In the July-August 2024 issue of the Smithsonian magazine, in an article on “Mapping the Mississippi,” Boyce Uphold writes of Thomas Jefferson:
“Jefferson had formed a vision for new territory west of the Appalachian Mountains. It would fuel the creation of an ‘empire for liberty.’…
“After the Treaty of Paris, which ended the Revolutionary War in 1783, Britain ceded… territory that doubled the size of the U.S. Along with the original 13 colonies, the new country now included territory that stretched all the way to the Mississippi River, to the western edges of what would become Wisconsin, Illinois, Kentucky, Tennessee, and the northern part of Mississippi. These new lands offered the space that Jefferson needed to establish an empire of landed farmers—‘cultivators,’ as he called them, or ‘husbandmen.’ Jefferson did not want the soot-stained, over-mobbed cities that were growing like ‘sores’ on the body of Europe. Nor was untamed nature a suitable fit for the new nation. He hoped the Mississippi watershed would be converted to a garden—or a collection of gardens, spreading across the landscape like a quilt. Private property would be everywhere…

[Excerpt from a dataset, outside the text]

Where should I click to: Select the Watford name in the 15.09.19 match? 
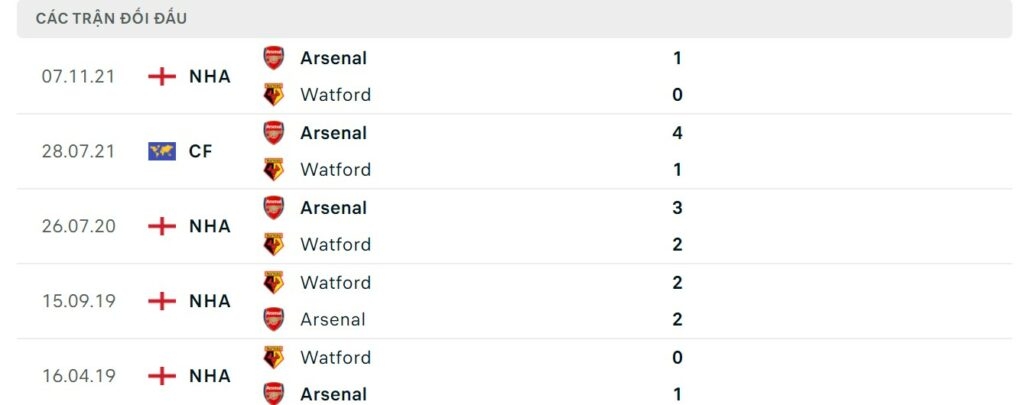pos(335,283)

“In the land ordinance of 1785, Jefferson came up with a plan for parceling out the new territory: Lay out a perfect grid of townships, each covering 36 square miles, which could be broken into 640-acre sections, then split again into 160-acre quarter sections. Rather than allow an unorganized tumble of men to pick lots on their whim, the whole empire would be catalogued, then sold at auctions in land offices across the territories. With the Louisiana Purchase of 1803, this massive effort spread into the western watershed…”

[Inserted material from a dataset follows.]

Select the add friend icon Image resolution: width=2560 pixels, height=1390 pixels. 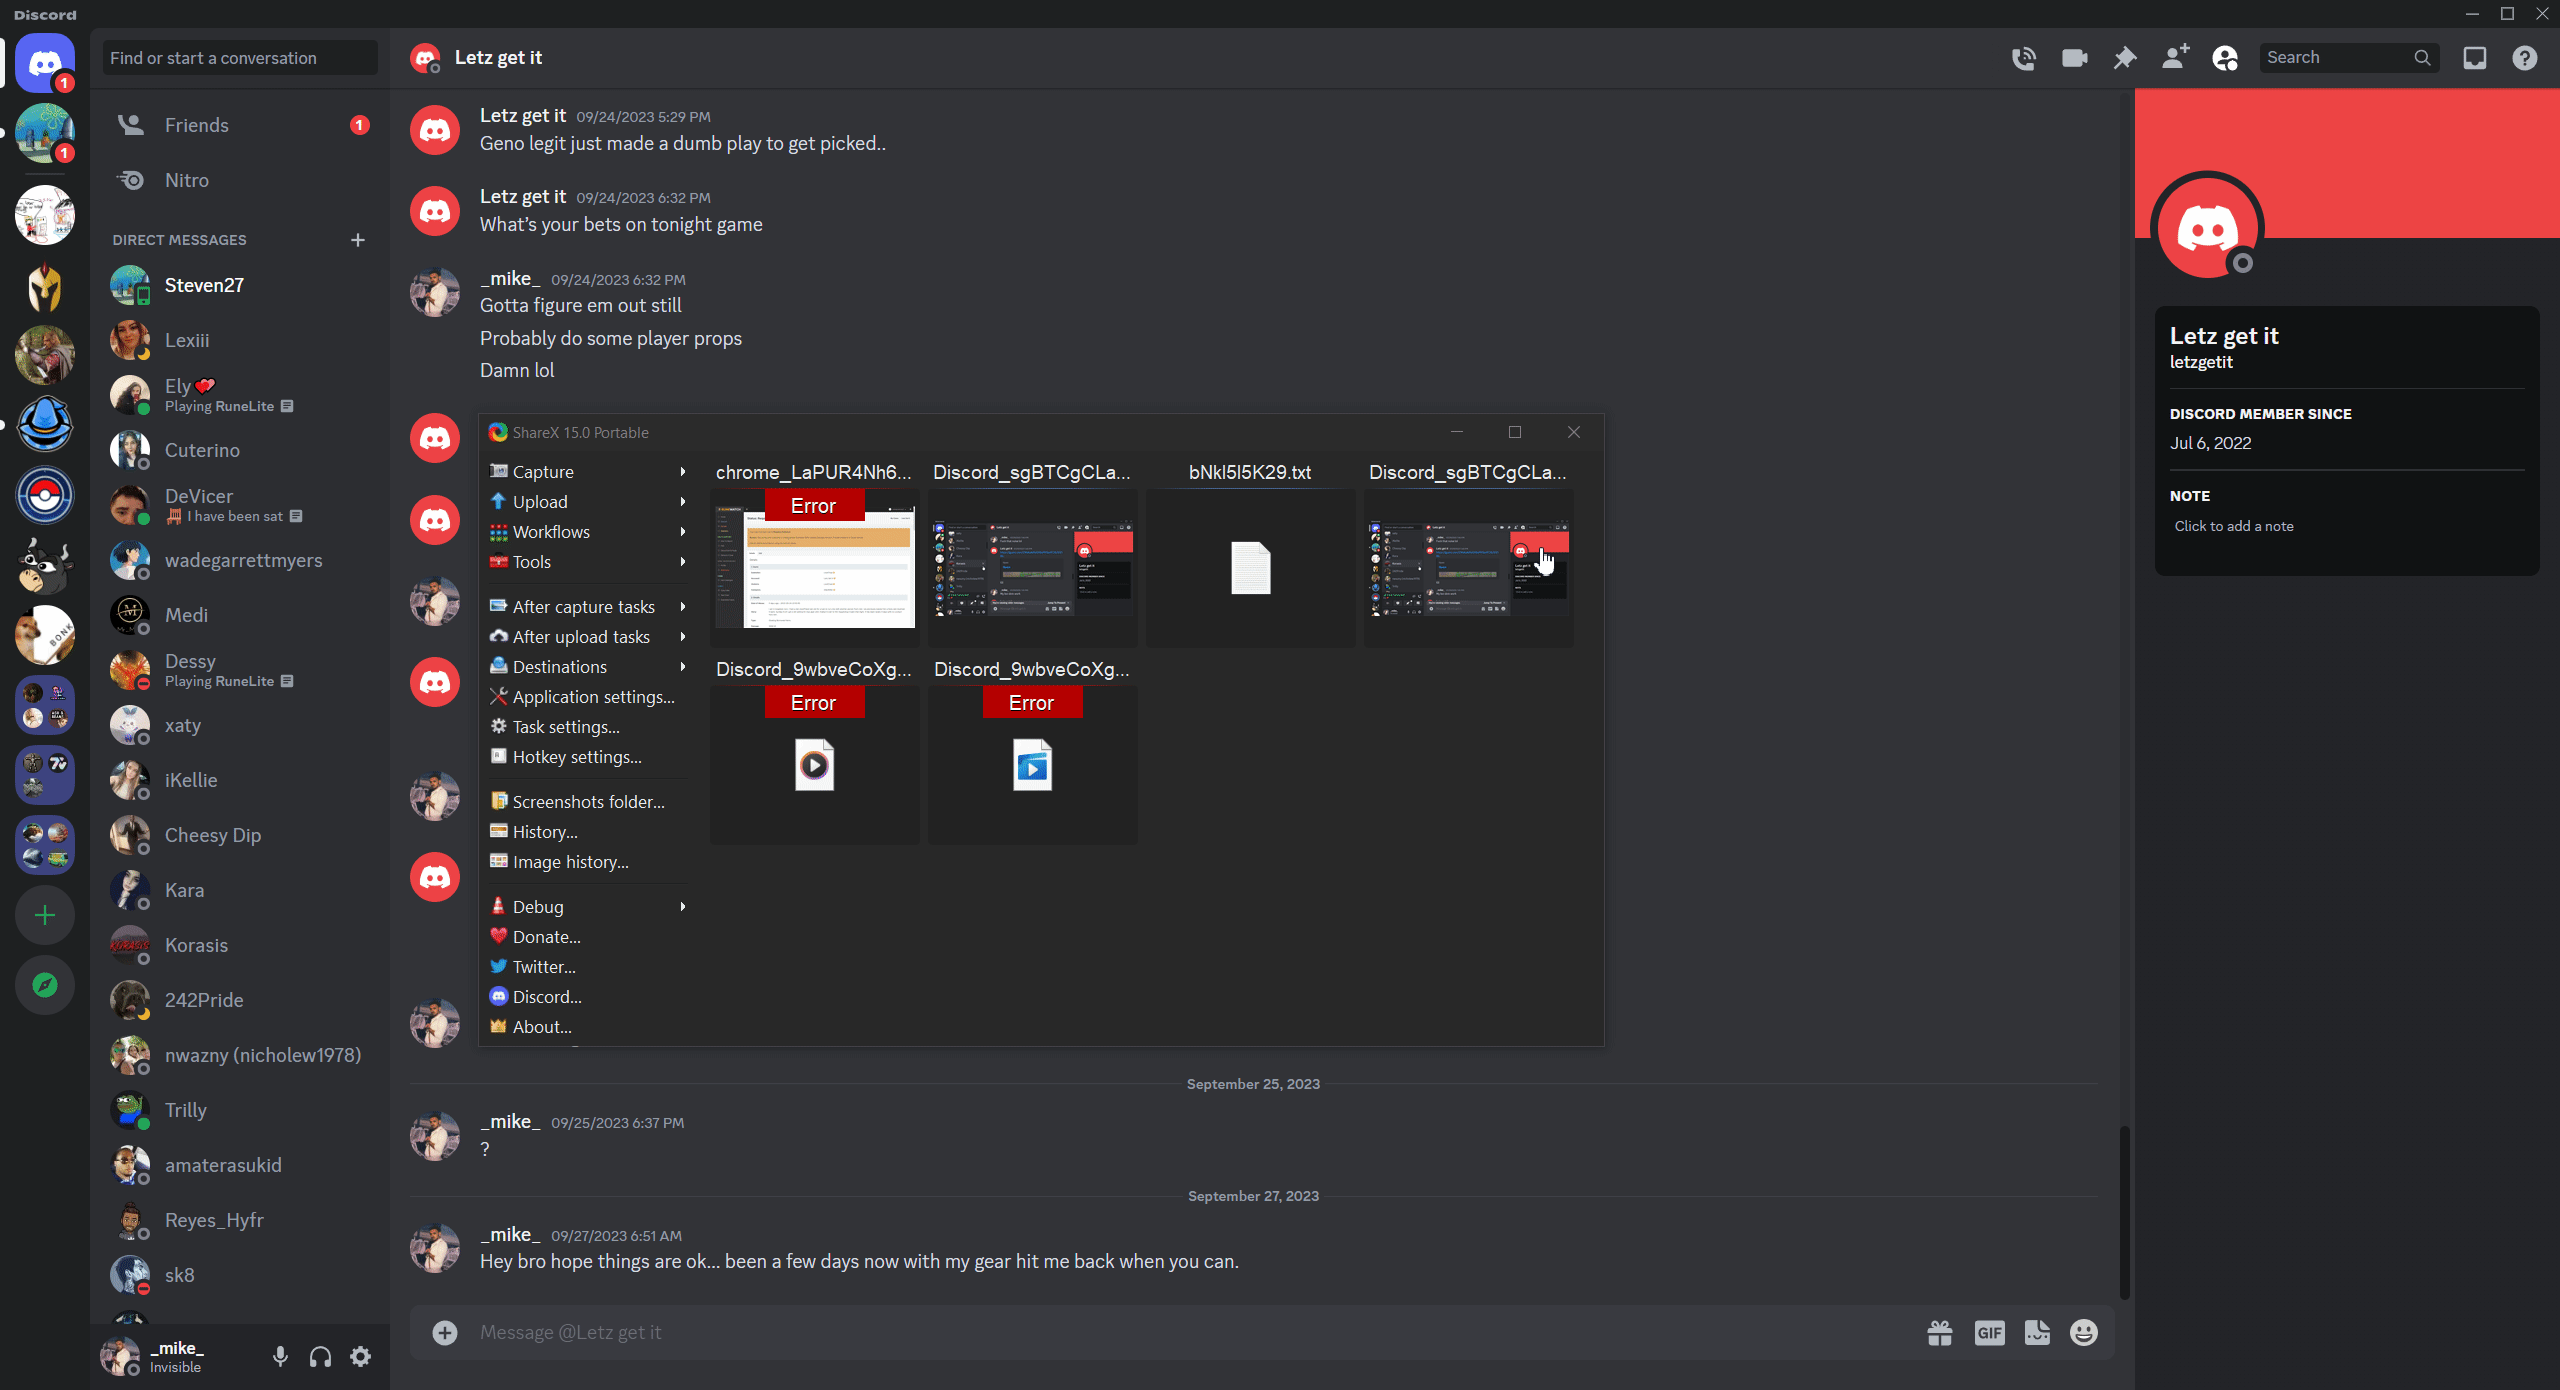pos(2173,58)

One can take this in any number of directions, one direction being the “western watershed” that gets us to Walla Walla treaties and local homesteads. But the bigger idea is that the Jeffersonian view of America, the one that caught on and has largely driven our history for 240 years, is that the country would be populated by rural, yeoman farmers, and that the endless lands taken from “the merciless Indian savages, whose warfare is an undistinguished destruction of all ages, sexes, and conditions,” (Jefferson wrote that) would be measured and auctioned off.
For the Natives, who lived on and with land, fished, hunted, gathered, grew corn and beans and other crops, revered and passed on usage rights, the notion that land was a commodity that could be measured, bought and sold was totally foreign. The two concepts of land—that of Euro-settlers and Jefferson; and that of the Tribes that settlers encountered as they crossed the continent were—and in some sense still are—mutually unintelligible.
Not said, but before the adoption of the income taxe (used briefly during the Civil War, implemented finally only in 1913), I believe the largest source of US revenue was selling Indian lands—which continued right through “allotment” in the late 1800s and “Termination” in the 1950s.
One can go another direction, that of Jill Lepore and other historians who see our history not as the mapping out and taking of Indians lands, but as the working out of the words of founding documents: all men “equal” extending first to non-property owners, then to Blacks, then women, and, finally, American Indians.
This direction bypasses the strong dose of anti-Catholicism in our past. The fur trade to the north, largely in the hands of the British Hudson’s Bay Company, was not a “settling” organization. They were in the game for profit, and gladly hired Catholic French voyajeurs, even brought priests along to marry them with their Native wives. The Catholic Mission at Walla Walla that became a screaming point for Henry Spalding’s diatribes against Catholics (they put the Cayuse up to murdering the Whitmans, he wrote) was brought courtesy the fur trade.
Fur trade books are relegated to the “western” publishers at U of Oklahoma and U of Nebraska presses. They don’t fit the Anglo-Protestant march towards the Pacific, which was, surely, an outgrowth of Jefferson’s measure, settle, and sell philosophy.
We could go south too, to the Spanish—Catholic—holdings in North America. Not as nice and sanguine a story as that of the northern Catholics and their Metis culture. The story of the Spanish and Catholic settlement of California is a cruel one. I wonder still why Father Serra is being made a saint in the wake of Catholic cruelties towards California Catholics.
Despite the claims or wishes of some Christian Nationalists, Jefferson was not a Christian, but probably a Deist. He even wrote his own Bible—which excludes the miracles and the ressurection. But he was a firm believer and primary practitioner of what became known in later years as “Manifest Destiny.” It is pretty much captured in those few words quoted above. And the standard “measured” version of American history—thankfully contested today by a number of fine indigenous, Latino, and Black writers and historians—comes straight from the pen of Thomas Jefferson.